_WHAT NEEDS TO BE DONE_
From the entries that follow, copy each line in which "Bảng" appears.
☆ ☆ ☆ ☆ ☆ ☆ ☆
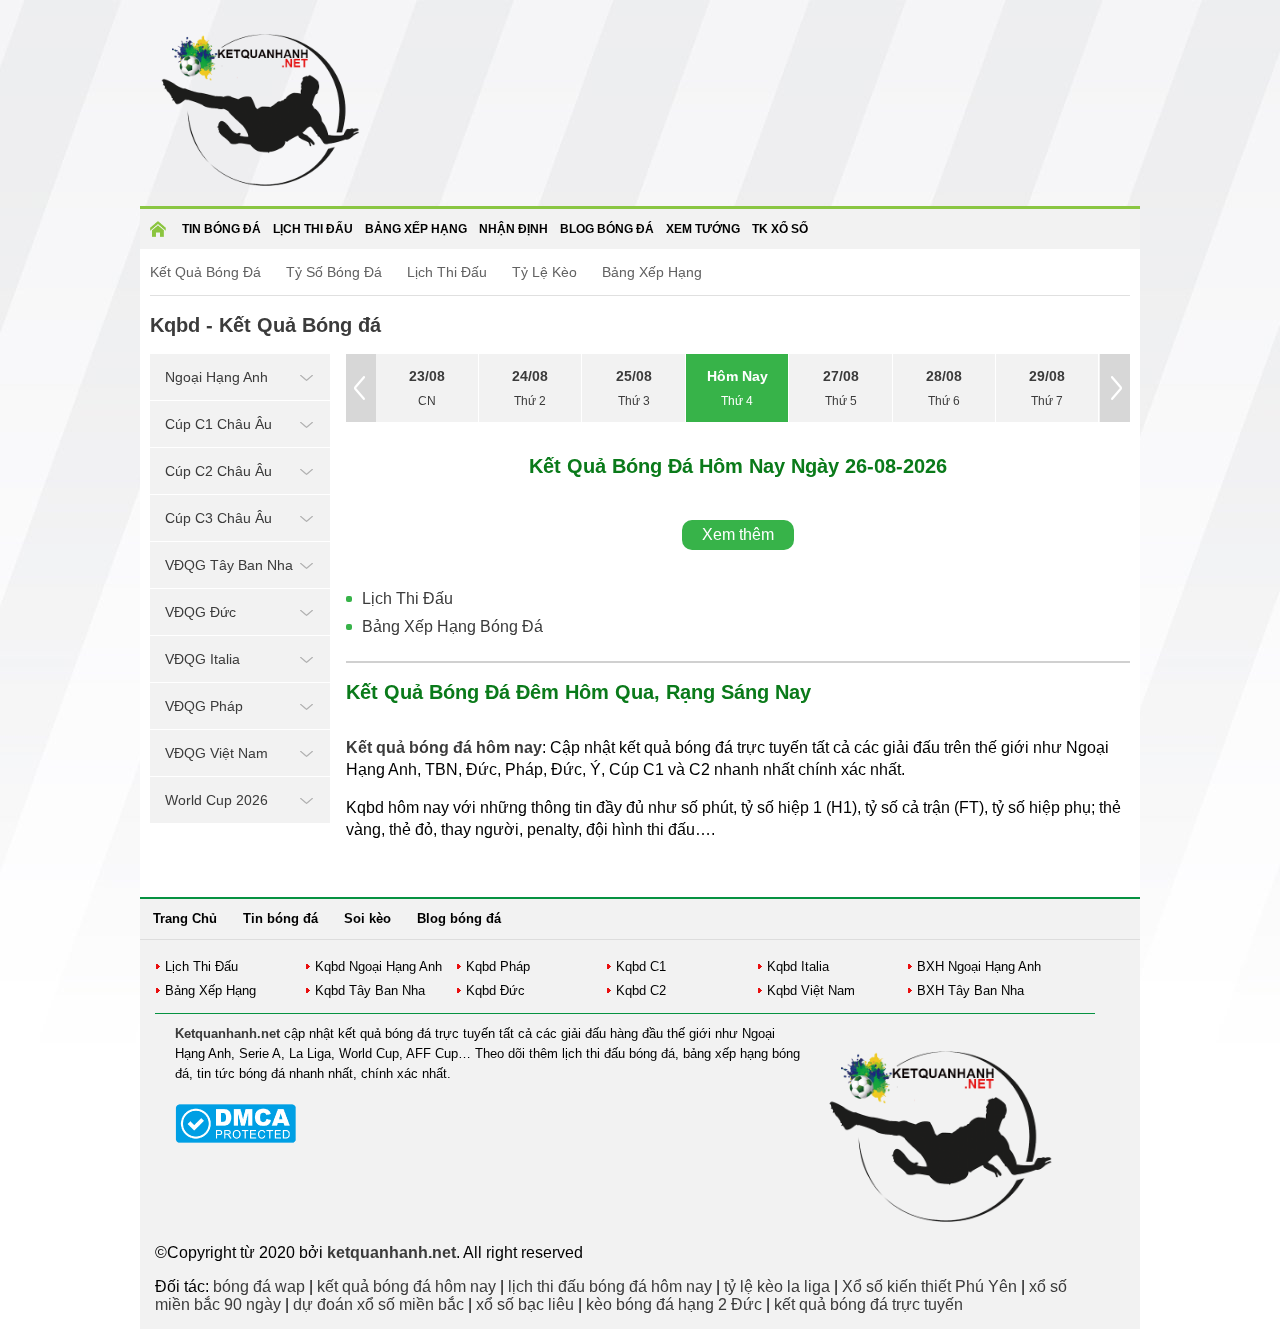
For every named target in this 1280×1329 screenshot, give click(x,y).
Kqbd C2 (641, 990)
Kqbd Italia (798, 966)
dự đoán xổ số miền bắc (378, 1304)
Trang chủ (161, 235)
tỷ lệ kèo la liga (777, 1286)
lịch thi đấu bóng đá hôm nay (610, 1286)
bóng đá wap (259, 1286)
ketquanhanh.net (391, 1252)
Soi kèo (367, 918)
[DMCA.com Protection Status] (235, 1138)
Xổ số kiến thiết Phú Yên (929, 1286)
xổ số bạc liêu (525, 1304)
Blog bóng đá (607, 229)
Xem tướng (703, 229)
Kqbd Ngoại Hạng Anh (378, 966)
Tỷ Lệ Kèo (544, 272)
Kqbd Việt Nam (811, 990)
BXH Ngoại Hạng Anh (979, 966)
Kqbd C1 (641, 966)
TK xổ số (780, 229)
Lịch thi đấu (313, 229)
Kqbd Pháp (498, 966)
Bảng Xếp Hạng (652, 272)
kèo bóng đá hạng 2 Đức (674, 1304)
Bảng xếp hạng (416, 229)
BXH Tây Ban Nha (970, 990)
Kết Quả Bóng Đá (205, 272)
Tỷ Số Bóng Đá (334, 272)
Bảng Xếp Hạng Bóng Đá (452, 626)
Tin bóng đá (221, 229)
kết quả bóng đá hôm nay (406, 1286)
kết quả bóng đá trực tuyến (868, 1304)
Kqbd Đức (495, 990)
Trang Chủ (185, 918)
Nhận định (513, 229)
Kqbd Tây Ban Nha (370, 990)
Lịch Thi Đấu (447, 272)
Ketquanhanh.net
☆ ☆ ☆ ☆ ☆ ☆ ☆
_FINISHED TASK_
Bảng Xếp Hạng (652, 272)
Bảng xếp hạng (416, 229)
Bảng Xếp Hạng Bóng Đá (452, 626)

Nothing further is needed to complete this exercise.